After over a year, we decided to try Botox which completely paralysed it so it could not release any urine. For this reason, I have to self-catheterise to drain my bladder and stop my kidneys being affected.
How it affects everyday life
It affects me every day as I have to always think “Do I have my catheters?” “When do I need to use the bathroom?”. In school I have to leave lessons to use the bathroom as I have to go every three hours. This can cause stress as I get embarrassed having to leave. For this reason I have a toilet pass so no questions are asked. It can also be a stress if the toilets are not clean as this can cause infection.
Managing my condition
Over the years I have got used to the whole process and do not think much of this now. However, I do still feel the affects and have had to develop methods or things to make my everyday life easier. For example, in order to prevent infection I carry wipes, hand gel and spare catheters around with me so I can make sure I am hygienic when I have to go. I take antibiotics every night to try and help fight any infections and I just try and plan ahead of long journeys or days out.
What support do I wish young people who are catheterised had?
I just think that more resources would be helpful. Books or articles about how to use a catheter would have been useful to me. I also think all toilets in public should have bins to dispose of things like this.

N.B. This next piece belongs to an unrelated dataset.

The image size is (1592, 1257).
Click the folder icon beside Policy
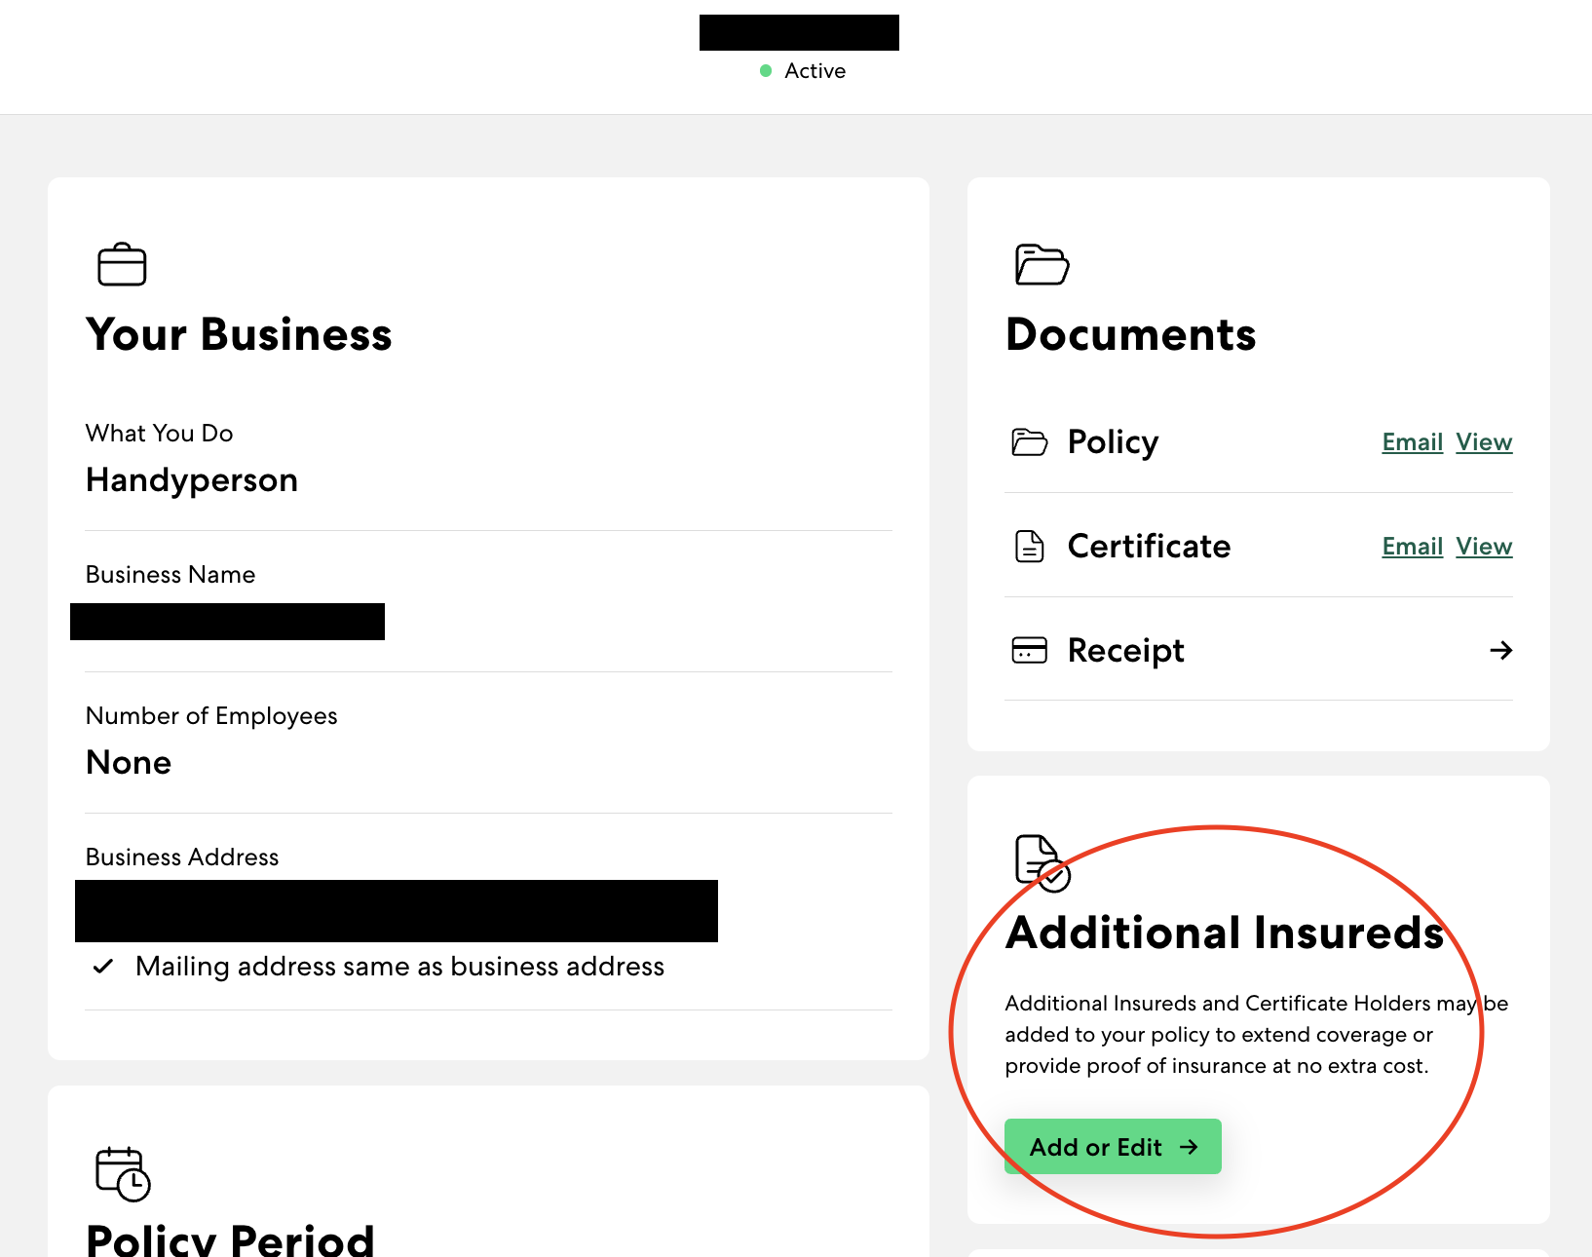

The advice I would give to other young people who does have to or will have to catheterise
I would say don’t worry too much as it may feel like a really big thing at the minute but you do get used to it. Over time you learn how to use the catheters and get used to all of the things that are helpful to do. I think that you should tell people how you feel and ask them if you are unsure about anything.
Managing at school
Have a look at the resources you can get and try and figure out how you will do it at school. In my experience I think you should tell school so they can accommodate you and put things in place to make life easier for you at school. I have a toilet pass so that no teachers question when you need to use the bathroom. This really helps as it takes a lot of stress of wondering if you will be allowed to go.
Helpful resources about using a catheter
Catheter guides for children - I would really recommend this link for all children as it has games to introduce catheters.
I would always say talk to doctors if you are unsure before you look at these as catheterisation is not the same for everyone. Overall, please don’t be ashamed and do speak to people if you feel worried.